Voice/Vision Holocaust Survivor Oral History Archive

Jack Weinberger - February 6, 1983

Camp Recollections

Are there ever things that you see here, that happen here that bring back, vividly anything that happened to you in the camps?

If, if this can happen again? Oh, if this would happen again?

Yeah.

Oh, definitely could happen again, could happen again, very fast too. Maybe not to us, maybe not to the Jewish people. Next time the same thing could happen against, who knows against, against Chinese, against Blacks. And I tell you could, it could happen even worse, we don't even know. They have more modern technique. See when the Germans came out with these gas chambers, crematoriums, they--those were new things. Gas trucks, those are already old now. ??? where they can mass, mass killings going on. Well face it, they can fly to the moon, they can have, they can always come out with something new, this can happen. Those things happened all through history. Right now it happened, this time it happened to us Jewish people. It hap, the same thing happened 500 years ago in uh, Spain. It happened in Poland, it happened in ???. This will never stop. Maybe it will stop against the Jews for awhile, but it will start, look what goes on in Cambodia, Vietnam, in uh, different places. Every nation, look even the ???, look what goes in Lebanon. The Lebanese are killing the Christians, the Christians are killing uh, the Muslims and uh, it's just an ordinary day. Yesterday twenty people got killed ???.

Yeah. Do you think if Israel had existed as a state, before World War Two, things would have been different?

Oh, hundred percent, no question about it, no question about it. There would not have been six million Jews killed. First of all, if Israel would have been a state they could put up an army of 300,000 men, in every, and have a strong army even, of course, they are small army to fight the Germans, don't get me wrong. But, but standing next to the British and next to the French against the Germans, Germany would say we gotta, we gotta reason with 'em, they do have a strong army. After all they can go into war and take our prisoners. They're gonna do the same thing ???, you know, in a way ???. And not just that, they could've had open doors to let the people in, that's another thing. They could've saved a, a million Jews or maybe two million Jews. What does it mean now, we had no place to go.

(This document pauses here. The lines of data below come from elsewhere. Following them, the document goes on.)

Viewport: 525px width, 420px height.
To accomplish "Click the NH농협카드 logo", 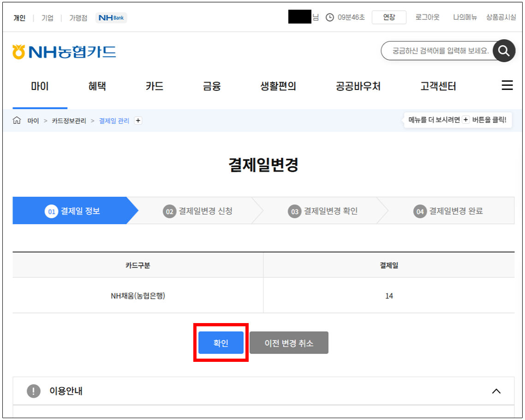I will (64, 52).
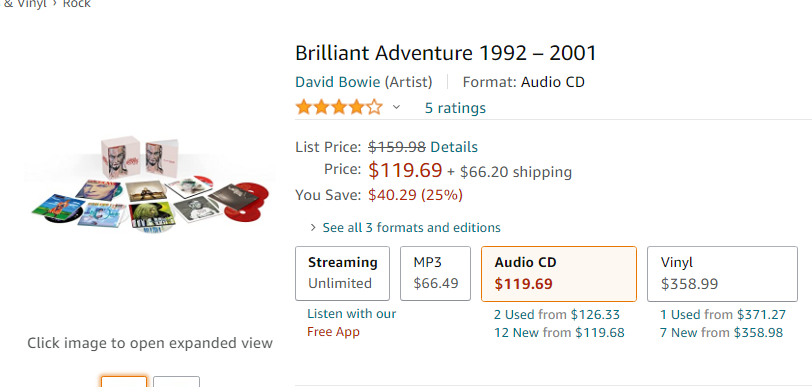
Task: Select the Streaming Unlimited format option
Action: point(342,274)
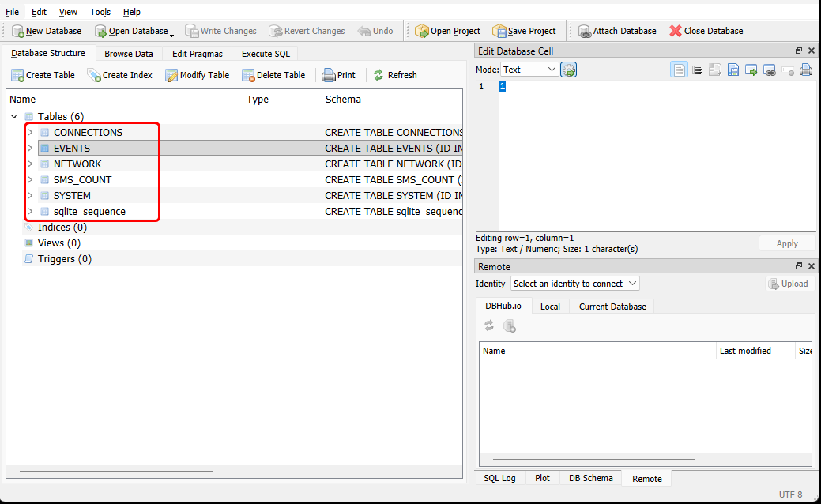The height and width of the screenshot is (504, 821).
Task: Click the New Database toolbar icon
Action: (x=17, y=31)
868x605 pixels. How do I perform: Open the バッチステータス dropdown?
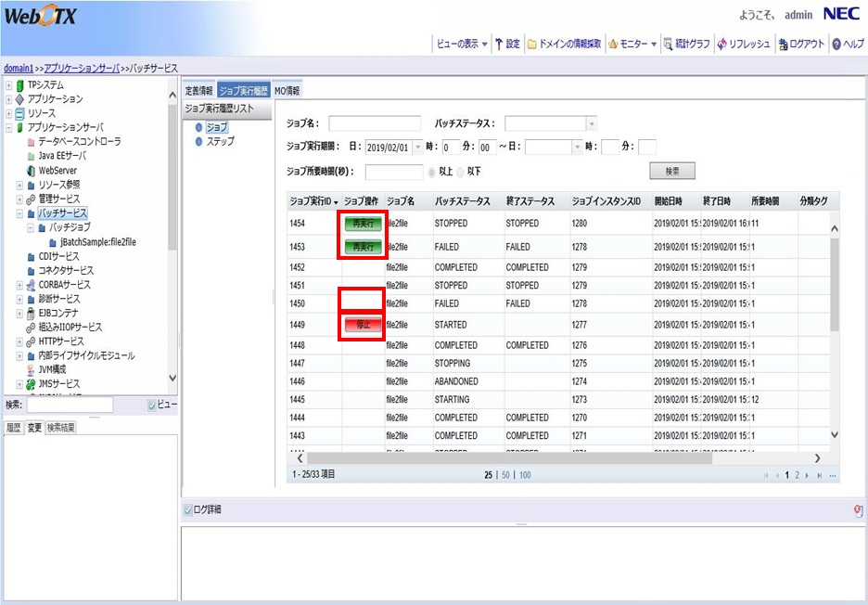592,123
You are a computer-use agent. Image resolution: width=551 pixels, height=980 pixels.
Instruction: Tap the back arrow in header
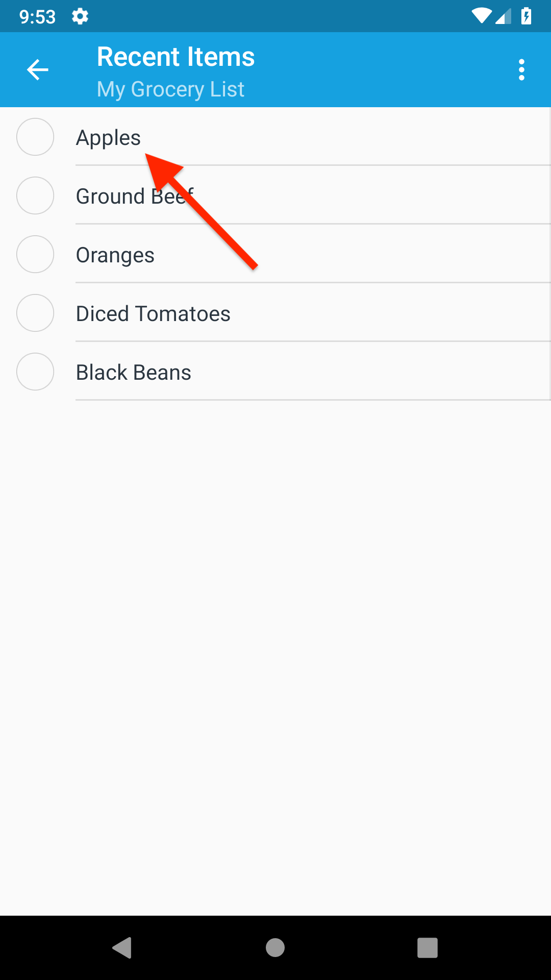(x=37, y=70)
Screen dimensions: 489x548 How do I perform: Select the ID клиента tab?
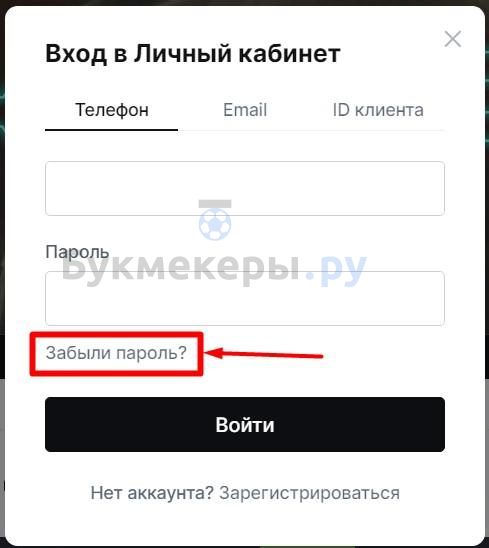coord(378,110)

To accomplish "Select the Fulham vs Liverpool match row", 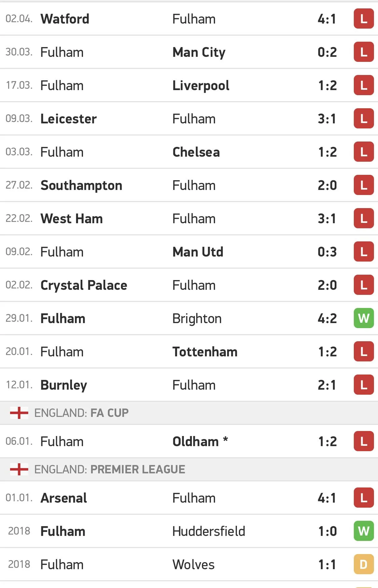I will pyautogui.click(x=188, y=85).
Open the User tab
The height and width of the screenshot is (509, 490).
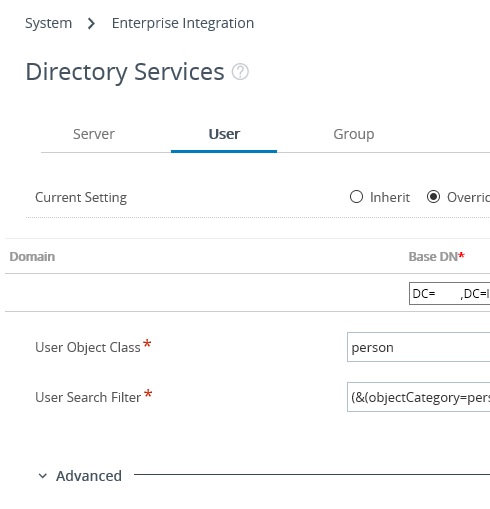(224, 134)
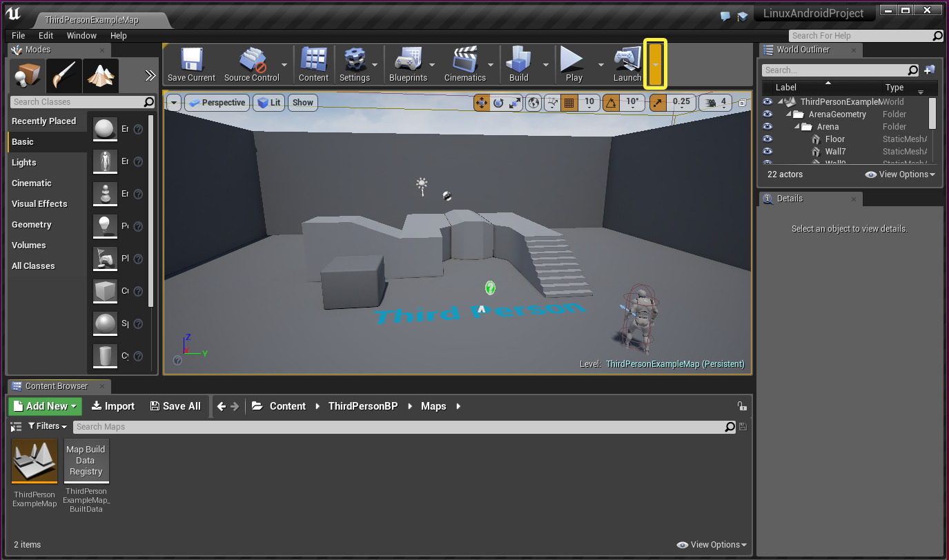Click the green Add New button

coord(46,406)

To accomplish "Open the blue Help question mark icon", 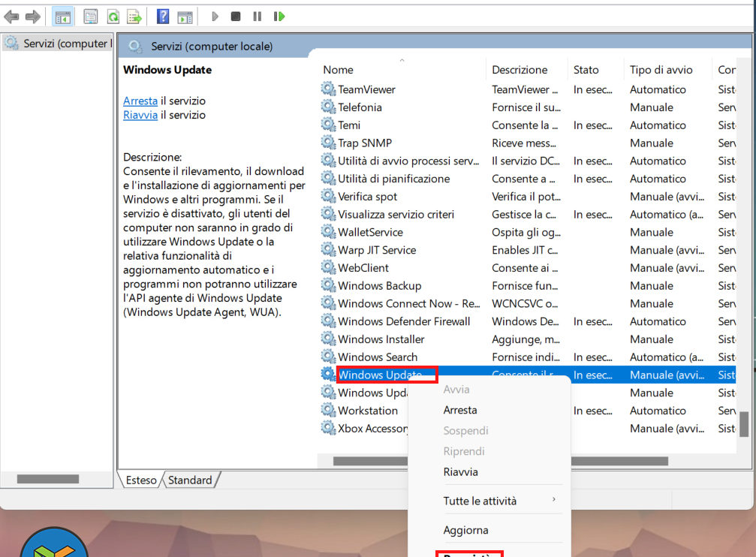I will click(163, 17).
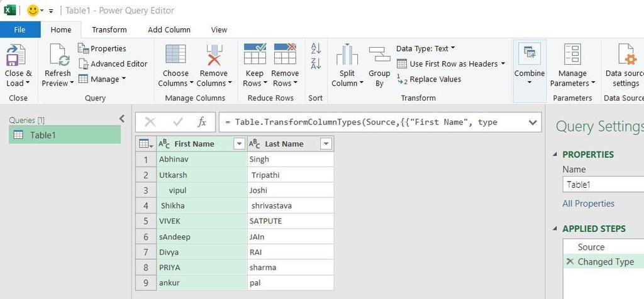The height and width of the screenshot is (299, 644).
Task: Expand the formula bar
Action: pos(533,122)
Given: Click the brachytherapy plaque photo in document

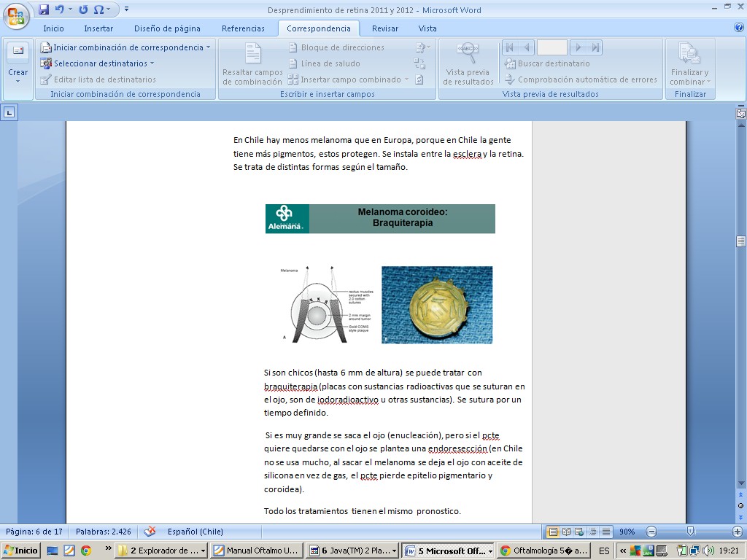Looking at the screenshot, I should click(x=437, y=305).
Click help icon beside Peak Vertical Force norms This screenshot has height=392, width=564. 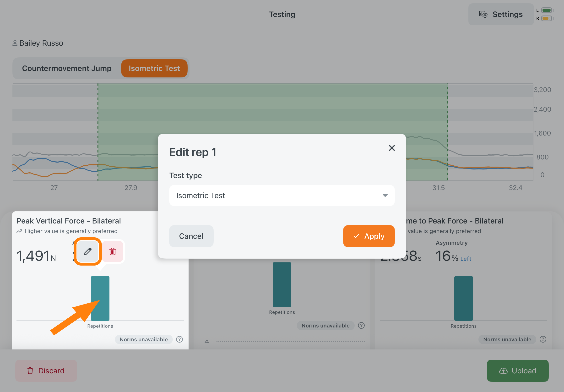[x=179, y=339]
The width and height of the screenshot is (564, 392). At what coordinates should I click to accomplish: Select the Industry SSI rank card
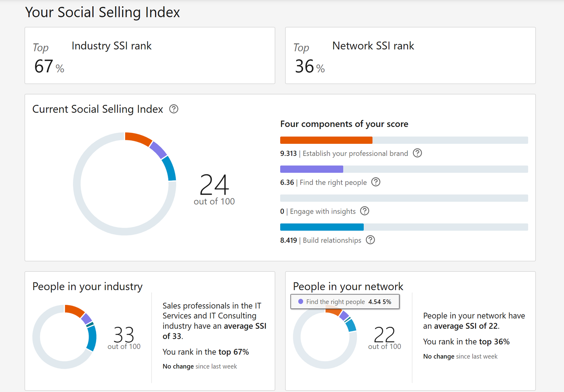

When your father died, at the first camp you were in um, you'd said that that was a better camp in terms of food than things from the second camp.

Oh, compared, at least it didn't hang more people for one thing.

Yeah, yeah.

I never saw nobody being killed, like being shot. They did beat them every once in awhile, occas...uh, but, but, isolated cases. But to see everyday hanging people, I never saw that, not in the Wolfsburg. At least we knew we going out tomor...we're going out tomorrow--in the morning to work. At night at least we knew we'd have a bowl of soup.

Yeah.

Bowl of soup. And we were hoping the soup was going to be thick, thicker it is, at least, at least cause you have more. And then had a slice of bread. But at least in there we had a place where to, to uh, the barracks were at least uh, closed up.

Mm-hm.

Had windows and a door, at least it wasn't that cold, it was warm. We, we had lice, plenty of lice no question about it. But at least, you know, it was bad for those days but then it got a lot even worse.

Mm-hm.

Ebensee was strictly an extermination camp. Wolfsburg was uh, Arbeitslager, means a workings camp.

Yeah.

That is, at least we came in contact once in awhile with the Italian prisoners, which they had other camps around the Wolfsburg. They, they had more food, they gave us a little food once in awhile. I remember one time, I remember I walked in to a, the German guard who was watching us. He gave me, he said, he send me actually go in the house, "maybe they gonna give you some food." And the Wehrmacht, they send us into the house--oh excuse me.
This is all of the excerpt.